Les grandes organisations commettent toujours la même erreur : ajouter une couche d’IA sur des process obsolètes. Ou automatiser avec l'IA, alors que ce n' est pas là meilleure solution au vu du coût et des alternatives plus intéressantes.
Résultat :
- Des POC (exemples de développement) à répétition, rarement industrialisés
- Des cycles de décision trop longs
- Des données inutilisables (silos, mauvaise qualité)
- Une usine à gaz a maintenir et qui coûte cher.
Pourtant, les études sont claires. Selon Gartner, plus de 80 % des projets d’IA échouent à produire un impact business significatif. Et d’après Boston Consulting Group, seulement 10 % des entreprises ont réellement intégré l’IA dans leurs opérations critiques.
Le vrai levier n’est pas le modèle.
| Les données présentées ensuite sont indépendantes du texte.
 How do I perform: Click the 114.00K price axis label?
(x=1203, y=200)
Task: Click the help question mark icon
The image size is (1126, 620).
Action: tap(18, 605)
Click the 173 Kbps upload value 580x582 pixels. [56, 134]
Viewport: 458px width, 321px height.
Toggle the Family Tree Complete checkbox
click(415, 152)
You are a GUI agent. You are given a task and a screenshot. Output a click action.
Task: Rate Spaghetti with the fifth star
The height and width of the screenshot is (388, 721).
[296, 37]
C’est l’orchestration.
L’IA générative devient puissante quand elle est :
- Connectée aux données internes (RAG)
- Intégrée aux outils métiers (ERP, CRM)
- Inscrite dans des workflows repensés
Mais cela exige :
→ des architectures modulaires
→ des APIs ouvertes
→ une gouvernance data solide, surtout un système d'information maitrisé et sécurisé.
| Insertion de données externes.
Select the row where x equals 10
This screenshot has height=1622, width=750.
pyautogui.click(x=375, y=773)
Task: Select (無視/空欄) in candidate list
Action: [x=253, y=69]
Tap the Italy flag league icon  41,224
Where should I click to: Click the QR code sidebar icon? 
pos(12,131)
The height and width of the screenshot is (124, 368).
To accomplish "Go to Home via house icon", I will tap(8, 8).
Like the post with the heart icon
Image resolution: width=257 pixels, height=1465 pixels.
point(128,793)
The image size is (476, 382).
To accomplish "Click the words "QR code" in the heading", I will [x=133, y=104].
Et surtout : le courage de repenser l’organisation.
Pendant que certains grands groupes optimisent des slides PowerPoint, des startups utilisent déjà des agents IA pour automatiser des chaînes de valeur entières.
Dans 5 ans, la question ne sera pas “qui a adopté l’IA ?”
Mais “qui a su se transformer pour l’exploiter ?”
L’IA n’échoue pas dans les entreprises.
Les entreprises échouent à se rendre compatibles avec l’IA.